EXERCISE GOAL
Reproduce word for word only the lines of the items below that begin at the line containing "Screen dimensions: 734x429" and end at the line containing "pos(878,418)", including both of those lines.

[Item-finding records]

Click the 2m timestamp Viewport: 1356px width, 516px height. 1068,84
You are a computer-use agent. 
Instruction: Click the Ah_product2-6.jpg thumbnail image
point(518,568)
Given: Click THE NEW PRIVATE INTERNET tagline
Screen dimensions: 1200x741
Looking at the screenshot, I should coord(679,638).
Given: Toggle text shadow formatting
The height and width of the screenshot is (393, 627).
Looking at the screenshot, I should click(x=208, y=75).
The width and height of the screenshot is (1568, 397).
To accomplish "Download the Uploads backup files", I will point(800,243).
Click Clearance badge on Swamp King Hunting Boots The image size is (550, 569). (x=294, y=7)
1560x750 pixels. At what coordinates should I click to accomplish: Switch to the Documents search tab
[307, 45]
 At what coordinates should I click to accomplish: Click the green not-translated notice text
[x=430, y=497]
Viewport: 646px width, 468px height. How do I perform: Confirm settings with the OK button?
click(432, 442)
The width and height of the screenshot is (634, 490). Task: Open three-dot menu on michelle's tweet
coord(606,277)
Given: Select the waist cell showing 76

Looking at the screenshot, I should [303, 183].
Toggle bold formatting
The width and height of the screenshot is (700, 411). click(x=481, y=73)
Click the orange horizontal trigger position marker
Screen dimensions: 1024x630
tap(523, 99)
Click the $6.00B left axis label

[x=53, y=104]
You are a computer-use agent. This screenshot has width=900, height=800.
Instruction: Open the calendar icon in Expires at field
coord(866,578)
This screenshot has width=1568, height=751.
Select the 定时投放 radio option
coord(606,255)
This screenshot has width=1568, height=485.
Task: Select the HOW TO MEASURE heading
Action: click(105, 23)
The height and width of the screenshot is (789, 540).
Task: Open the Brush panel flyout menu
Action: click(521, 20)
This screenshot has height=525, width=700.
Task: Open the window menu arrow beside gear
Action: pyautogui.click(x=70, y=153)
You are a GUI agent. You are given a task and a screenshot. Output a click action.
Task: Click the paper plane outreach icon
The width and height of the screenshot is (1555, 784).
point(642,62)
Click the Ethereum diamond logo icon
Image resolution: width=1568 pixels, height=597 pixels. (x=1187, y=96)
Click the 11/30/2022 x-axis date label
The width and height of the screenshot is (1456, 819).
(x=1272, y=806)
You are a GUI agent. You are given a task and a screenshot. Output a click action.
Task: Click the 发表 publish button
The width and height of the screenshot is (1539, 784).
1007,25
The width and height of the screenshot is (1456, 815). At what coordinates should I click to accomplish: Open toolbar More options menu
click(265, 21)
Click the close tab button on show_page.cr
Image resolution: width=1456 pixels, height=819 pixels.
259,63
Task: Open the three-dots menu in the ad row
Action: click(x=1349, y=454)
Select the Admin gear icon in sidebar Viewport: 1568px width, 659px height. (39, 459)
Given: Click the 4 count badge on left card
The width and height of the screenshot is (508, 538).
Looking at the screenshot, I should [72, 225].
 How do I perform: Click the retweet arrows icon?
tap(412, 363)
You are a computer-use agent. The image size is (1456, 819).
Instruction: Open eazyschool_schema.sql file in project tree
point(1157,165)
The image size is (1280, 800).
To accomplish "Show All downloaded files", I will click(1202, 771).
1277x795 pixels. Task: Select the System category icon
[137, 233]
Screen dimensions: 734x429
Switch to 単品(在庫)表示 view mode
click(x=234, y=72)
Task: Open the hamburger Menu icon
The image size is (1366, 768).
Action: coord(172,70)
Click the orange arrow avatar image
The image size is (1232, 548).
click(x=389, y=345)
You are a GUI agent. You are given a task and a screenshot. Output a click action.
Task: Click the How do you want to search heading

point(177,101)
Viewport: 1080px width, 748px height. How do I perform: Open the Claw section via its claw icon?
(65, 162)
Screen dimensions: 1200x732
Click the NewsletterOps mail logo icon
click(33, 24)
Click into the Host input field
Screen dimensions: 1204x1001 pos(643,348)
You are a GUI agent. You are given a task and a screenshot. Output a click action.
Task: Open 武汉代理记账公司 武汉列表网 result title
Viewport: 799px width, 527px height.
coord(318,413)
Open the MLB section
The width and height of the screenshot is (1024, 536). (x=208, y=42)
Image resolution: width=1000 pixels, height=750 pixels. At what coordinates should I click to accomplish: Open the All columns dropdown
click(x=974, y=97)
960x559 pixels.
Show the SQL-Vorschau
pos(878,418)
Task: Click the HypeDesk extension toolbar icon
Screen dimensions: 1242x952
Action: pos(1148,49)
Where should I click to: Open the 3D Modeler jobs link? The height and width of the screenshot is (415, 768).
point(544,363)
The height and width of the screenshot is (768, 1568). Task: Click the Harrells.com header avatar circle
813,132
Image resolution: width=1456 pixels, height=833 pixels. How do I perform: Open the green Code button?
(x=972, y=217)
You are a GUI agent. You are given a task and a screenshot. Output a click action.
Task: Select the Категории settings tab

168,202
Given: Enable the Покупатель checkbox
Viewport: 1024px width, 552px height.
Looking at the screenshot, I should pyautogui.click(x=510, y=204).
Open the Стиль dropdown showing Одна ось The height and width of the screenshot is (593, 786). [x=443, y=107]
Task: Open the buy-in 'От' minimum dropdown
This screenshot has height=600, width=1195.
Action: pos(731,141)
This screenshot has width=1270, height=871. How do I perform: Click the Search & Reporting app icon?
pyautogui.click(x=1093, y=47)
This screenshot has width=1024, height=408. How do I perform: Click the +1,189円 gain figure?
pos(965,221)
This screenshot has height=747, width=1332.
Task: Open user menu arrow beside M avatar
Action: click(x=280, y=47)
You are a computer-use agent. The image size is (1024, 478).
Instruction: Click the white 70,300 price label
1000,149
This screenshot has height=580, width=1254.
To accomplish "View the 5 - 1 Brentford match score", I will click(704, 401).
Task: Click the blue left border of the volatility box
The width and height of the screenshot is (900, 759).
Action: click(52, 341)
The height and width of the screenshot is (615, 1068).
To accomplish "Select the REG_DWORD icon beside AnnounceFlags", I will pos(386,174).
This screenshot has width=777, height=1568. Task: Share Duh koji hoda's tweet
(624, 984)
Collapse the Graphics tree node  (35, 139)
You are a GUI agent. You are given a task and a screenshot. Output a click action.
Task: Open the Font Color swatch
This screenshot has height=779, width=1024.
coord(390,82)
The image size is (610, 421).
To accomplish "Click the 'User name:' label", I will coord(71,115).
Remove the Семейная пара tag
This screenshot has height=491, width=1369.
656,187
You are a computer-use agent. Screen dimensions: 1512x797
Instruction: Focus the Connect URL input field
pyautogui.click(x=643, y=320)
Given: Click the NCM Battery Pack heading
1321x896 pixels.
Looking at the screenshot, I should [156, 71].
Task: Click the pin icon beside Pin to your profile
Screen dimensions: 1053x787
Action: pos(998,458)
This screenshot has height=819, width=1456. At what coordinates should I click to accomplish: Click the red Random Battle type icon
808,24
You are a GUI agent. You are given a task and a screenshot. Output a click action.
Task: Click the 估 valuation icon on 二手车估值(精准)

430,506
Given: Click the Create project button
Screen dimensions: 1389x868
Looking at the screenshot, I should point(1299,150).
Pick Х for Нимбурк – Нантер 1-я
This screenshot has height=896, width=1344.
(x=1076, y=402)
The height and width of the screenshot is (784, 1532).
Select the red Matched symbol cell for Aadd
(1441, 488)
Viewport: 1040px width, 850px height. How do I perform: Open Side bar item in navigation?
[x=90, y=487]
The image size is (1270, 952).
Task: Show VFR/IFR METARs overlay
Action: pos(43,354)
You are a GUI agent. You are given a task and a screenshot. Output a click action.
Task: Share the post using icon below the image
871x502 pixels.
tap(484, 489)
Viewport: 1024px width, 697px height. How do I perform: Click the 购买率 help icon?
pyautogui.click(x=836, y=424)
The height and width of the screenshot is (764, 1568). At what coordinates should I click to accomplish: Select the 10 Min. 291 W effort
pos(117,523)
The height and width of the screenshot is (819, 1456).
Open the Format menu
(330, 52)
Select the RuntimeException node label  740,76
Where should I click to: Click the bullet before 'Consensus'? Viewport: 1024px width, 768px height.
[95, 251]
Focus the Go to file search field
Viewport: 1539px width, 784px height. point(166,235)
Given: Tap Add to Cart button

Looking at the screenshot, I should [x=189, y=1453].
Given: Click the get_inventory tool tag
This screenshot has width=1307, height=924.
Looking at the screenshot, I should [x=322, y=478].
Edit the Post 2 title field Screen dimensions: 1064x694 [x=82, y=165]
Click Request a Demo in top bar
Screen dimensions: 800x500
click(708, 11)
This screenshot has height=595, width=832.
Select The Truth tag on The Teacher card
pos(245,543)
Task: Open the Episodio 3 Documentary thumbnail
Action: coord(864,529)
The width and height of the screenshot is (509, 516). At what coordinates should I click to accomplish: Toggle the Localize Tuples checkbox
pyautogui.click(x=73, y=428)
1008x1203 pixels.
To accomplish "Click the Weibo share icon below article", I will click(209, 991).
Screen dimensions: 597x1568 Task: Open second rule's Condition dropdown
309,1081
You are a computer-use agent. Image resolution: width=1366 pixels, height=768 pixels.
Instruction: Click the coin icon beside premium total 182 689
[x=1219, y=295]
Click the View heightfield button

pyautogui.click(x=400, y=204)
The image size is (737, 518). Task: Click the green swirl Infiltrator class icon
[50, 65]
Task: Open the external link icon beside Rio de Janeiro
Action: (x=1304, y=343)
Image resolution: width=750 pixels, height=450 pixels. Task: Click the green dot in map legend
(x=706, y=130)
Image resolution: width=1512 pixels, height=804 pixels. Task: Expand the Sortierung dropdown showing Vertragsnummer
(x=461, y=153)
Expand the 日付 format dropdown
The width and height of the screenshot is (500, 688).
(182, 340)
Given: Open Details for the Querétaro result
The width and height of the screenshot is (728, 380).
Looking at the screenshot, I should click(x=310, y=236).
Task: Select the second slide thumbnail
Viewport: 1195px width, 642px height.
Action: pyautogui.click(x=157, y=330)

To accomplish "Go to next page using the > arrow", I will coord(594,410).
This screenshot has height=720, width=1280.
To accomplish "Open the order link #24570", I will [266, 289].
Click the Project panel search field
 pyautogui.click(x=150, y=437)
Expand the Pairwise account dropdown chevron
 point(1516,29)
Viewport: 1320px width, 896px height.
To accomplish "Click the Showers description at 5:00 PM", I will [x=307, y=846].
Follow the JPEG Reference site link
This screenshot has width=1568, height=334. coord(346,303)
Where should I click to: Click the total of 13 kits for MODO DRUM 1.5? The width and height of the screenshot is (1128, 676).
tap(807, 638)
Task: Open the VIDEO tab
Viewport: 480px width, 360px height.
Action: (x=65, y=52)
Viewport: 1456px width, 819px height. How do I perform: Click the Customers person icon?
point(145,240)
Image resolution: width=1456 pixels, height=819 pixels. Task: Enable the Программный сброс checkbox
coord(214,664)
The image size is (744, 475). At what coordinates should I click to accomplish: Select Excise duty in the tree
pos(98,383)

FINISHED EXERCISE
Screen dimensions: 734x429
Switch to 単品(在庫)表示 view mode
click(x=234, y=72)
Task: Open the hamburger Menu icon
The image size is (1366, 768).
Action: coord(172,70)
Click the orange arrow avatar image
The image size is (1232, 548).
click(x=389, y=345)
You are a GUI agent. You are given a task and a screenshot. Output a click action.
Task: Click the How do you want to search heading

point(177,101)
Viewport: 1080px width, 748px height. How do I perform: Open the Claw section via its claw icon?
(65, 162)
Screen dimensions: 1200x732
Click the NewsletterOps mail logo icon
click(33, 24)
Click into the Host input field
Screen dimensions: 1204x1001 pos(643,348)
You are a GUI agent. You are given a task and a screenshot. Output a click action.
Task: Open 武汉代理记账公司 武汉列表网 result title
Viewport: 799px width, 527px height.
coord(318,413)
Open the MLB section
The width and height of the screenshot is (1024, 536). (x=208, y=42)
Image resolution: width=1000 pixels, height=750 pixels. At what coordinates should I click to accomplish: Open the All columns dropdown
click(x=974, y=97)
960x559 pixels.
Show the SQL-Vorschau
pos(878,418)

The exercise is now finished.